_Your assignment_.
Although the records contain pictures, print none of them; print exactly the lines from the one with "Where should I click to: Open the" through the last line.

*** Begin section ***

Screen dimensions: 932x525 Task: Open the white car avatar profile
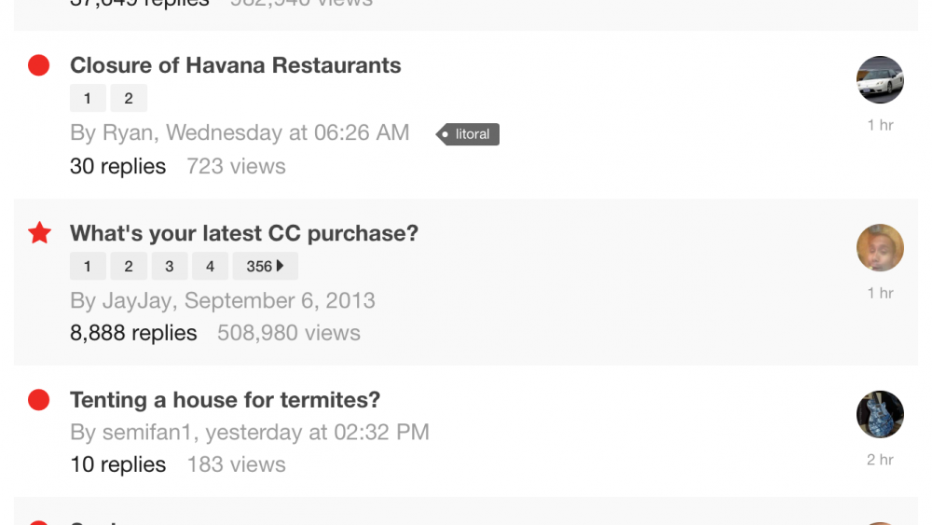(880, 79)
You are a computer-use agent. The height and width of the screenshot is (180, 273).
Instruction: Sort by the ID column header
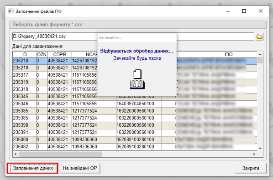pyautogui.click(x=24, y=54)
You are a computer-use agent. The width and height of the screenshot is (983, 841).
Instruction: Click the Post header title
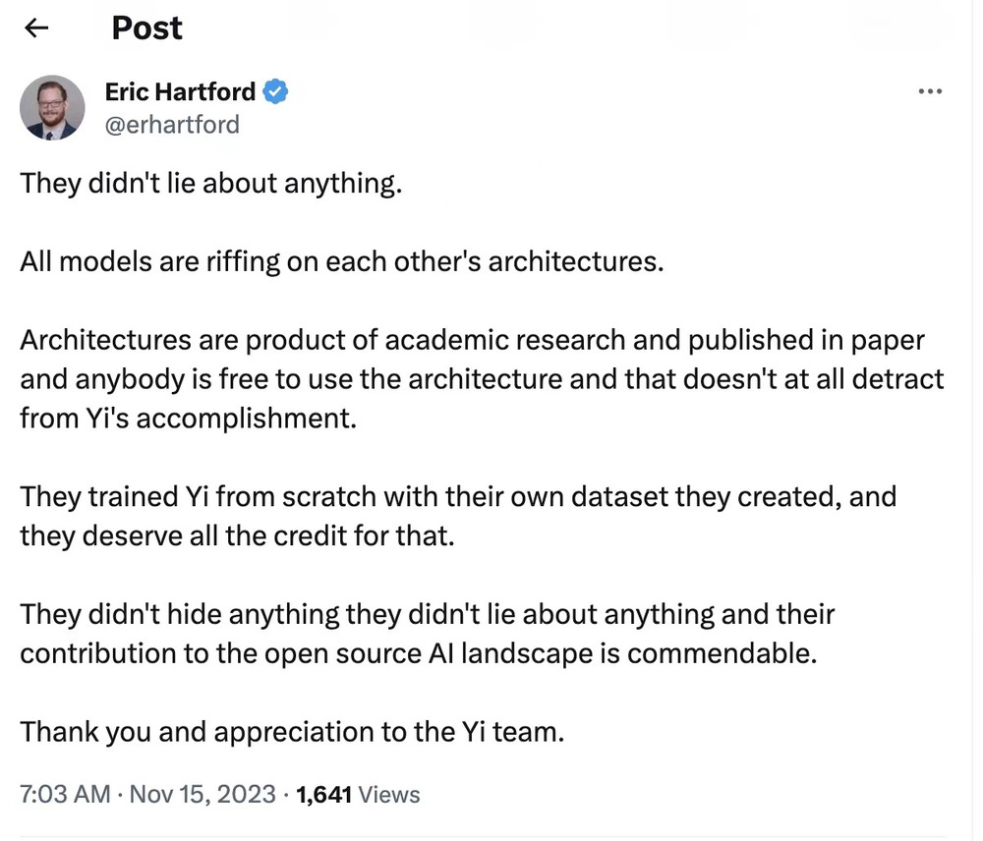pyautogui.click(x=146, y=28)
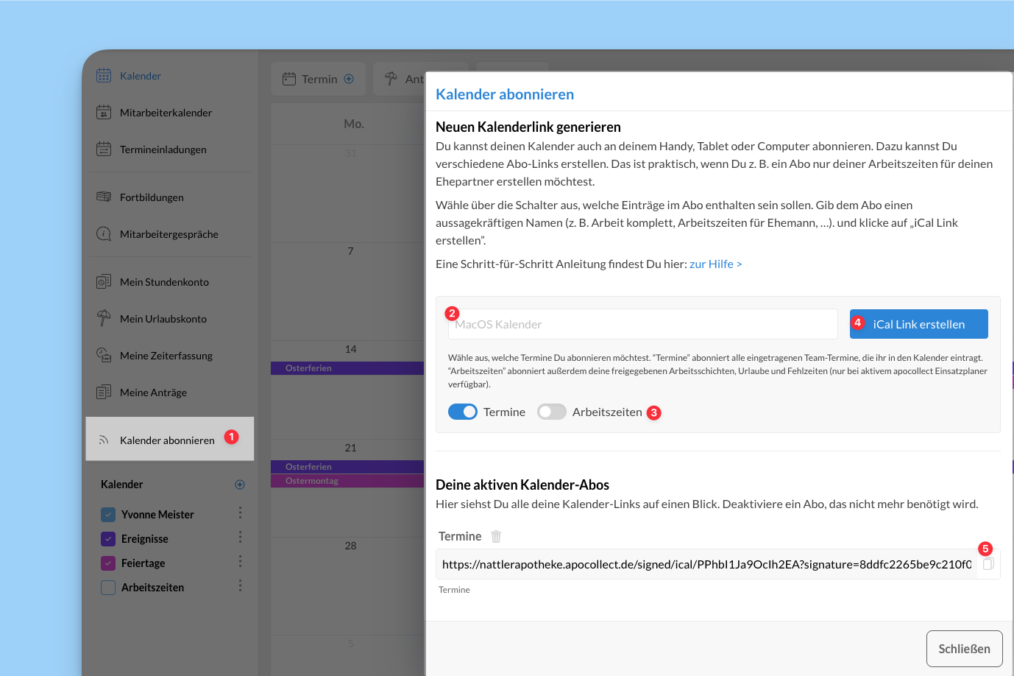
Task: Open Termineinladungen menu item
Action: [x=163, y=149]
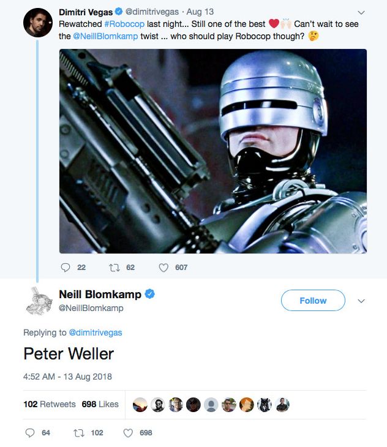Follow Neill Blomkamp
Screen dimensions: 387x447
[313, 301]
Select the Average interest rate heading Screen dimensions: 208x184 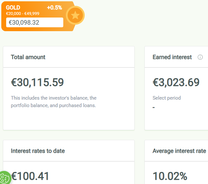pyautogui.click(x=179, y=151)
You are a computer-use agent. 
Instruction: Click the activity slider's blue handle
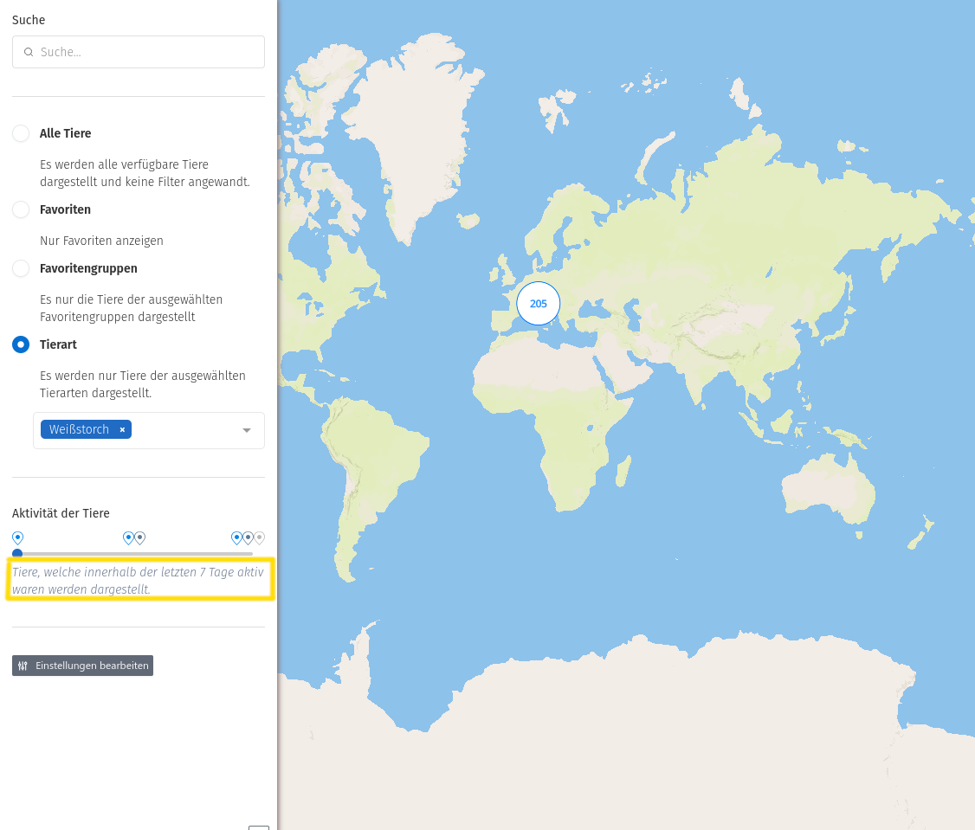tap(17, 553)
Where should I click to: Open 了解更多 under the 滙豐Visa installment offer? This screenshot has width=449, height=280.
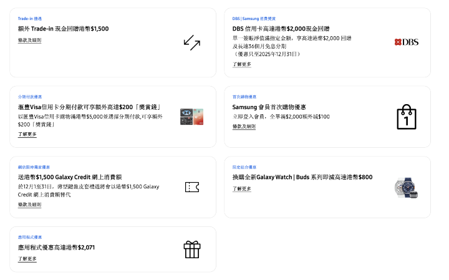click(x=27, y=134)
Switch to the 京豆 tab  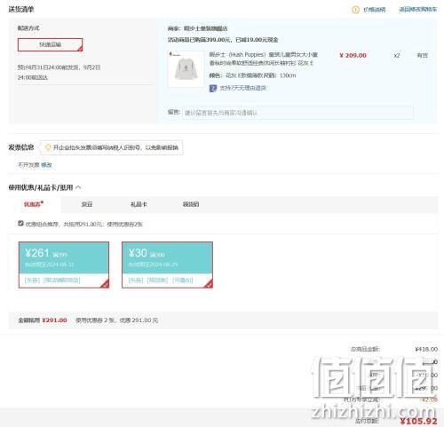87,204
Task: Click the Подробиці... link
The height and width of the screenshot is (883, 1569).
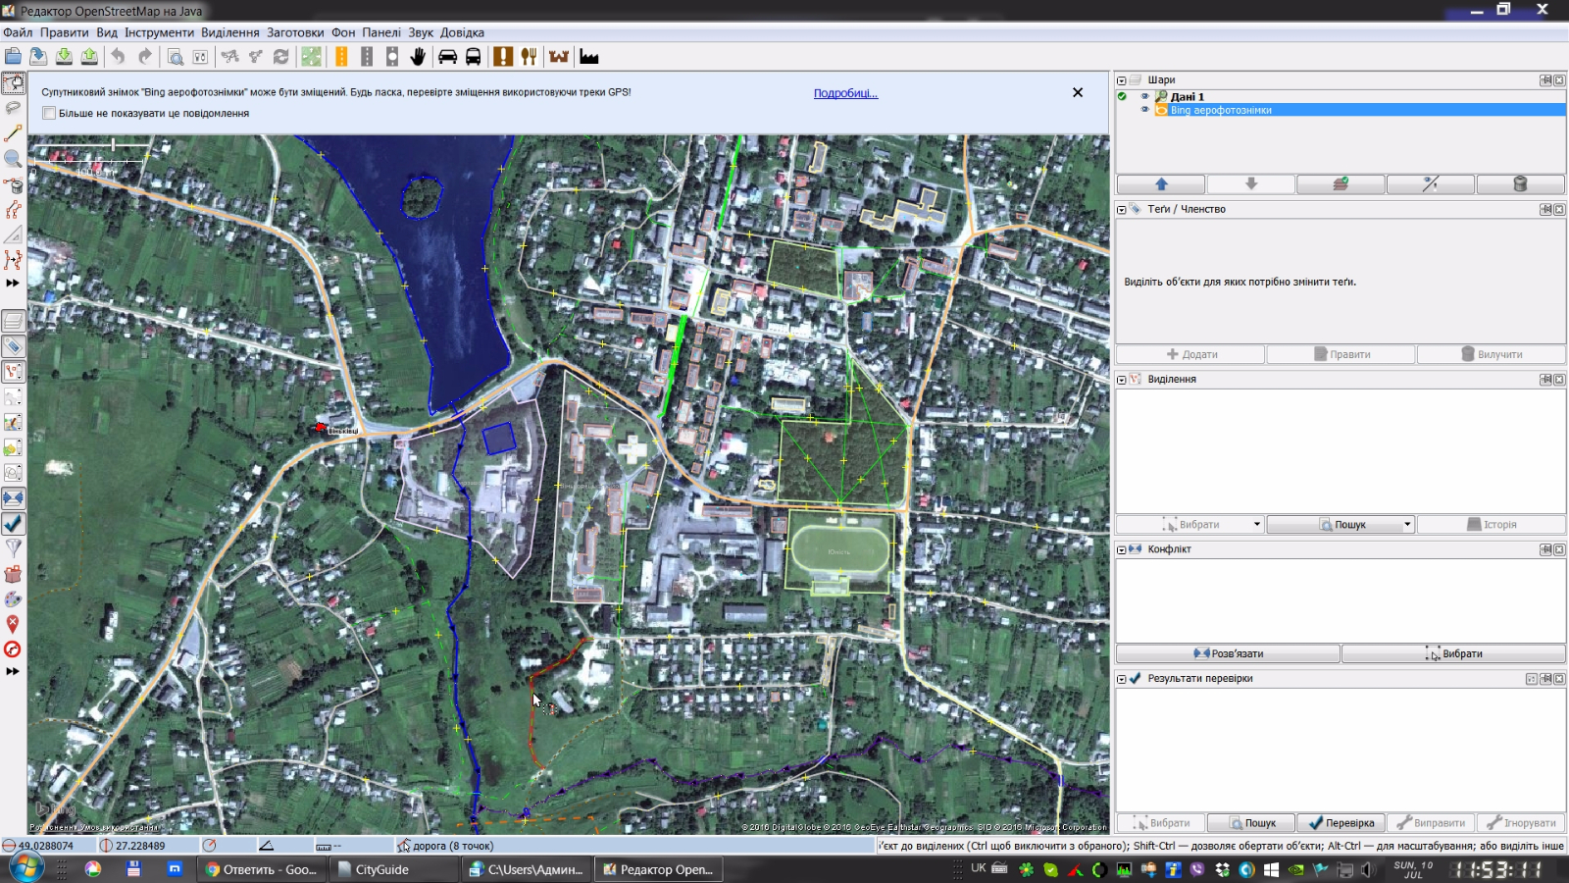Action: (x=845, y=93)
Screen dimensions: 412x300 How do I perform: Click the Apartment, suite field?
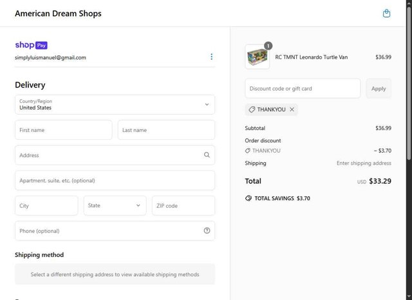click(115, 180)
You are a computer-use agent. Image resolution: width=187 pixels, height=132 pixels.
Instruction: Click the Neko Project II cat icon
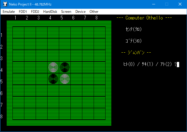pos(5,4)
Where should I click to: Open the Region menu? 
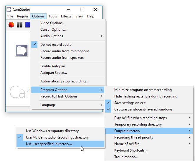point(22,16)
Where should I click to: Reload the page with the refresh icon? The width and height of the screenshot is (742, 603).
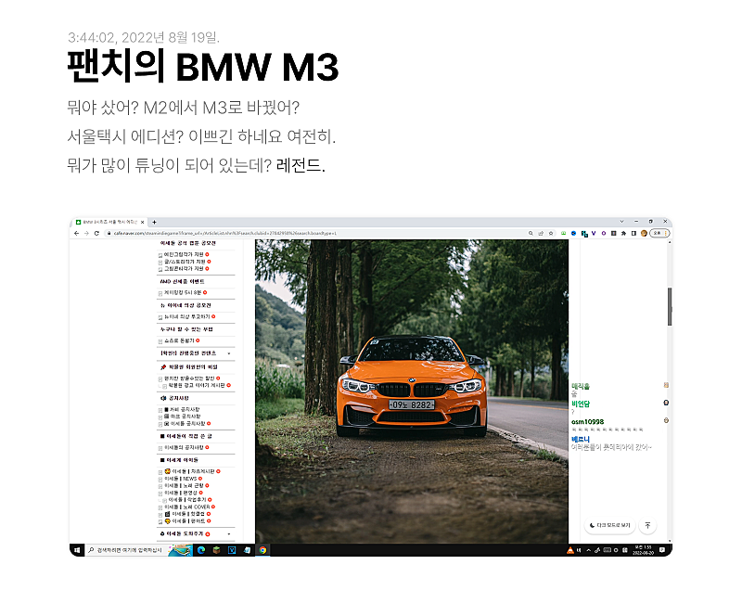click(96, 233)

*** End section ***

_Written answer_.
Where should I click to: Open the Region menu? 
point(22,16)
Where should I click to: Reload the page with the refresh icon? The width and height of the screenshot is (742, 603).
click(96, 233)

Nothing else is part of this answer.